■ Instructions to follow
From the first line to the last, repeat the data below exactly.

── Supplied data

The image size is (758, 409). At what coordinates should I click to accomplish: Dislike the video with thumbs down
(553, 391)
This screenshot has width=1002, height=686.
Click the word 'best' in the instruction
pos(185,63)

────

■ Response
The image size is (758, 409). At what coordinates should I click to accomplish: Dislike the video with thumbs down
(553, 391)
This screenshot has width=1002, height=686.
Click the word 'best' in the instruction
pos(185,63)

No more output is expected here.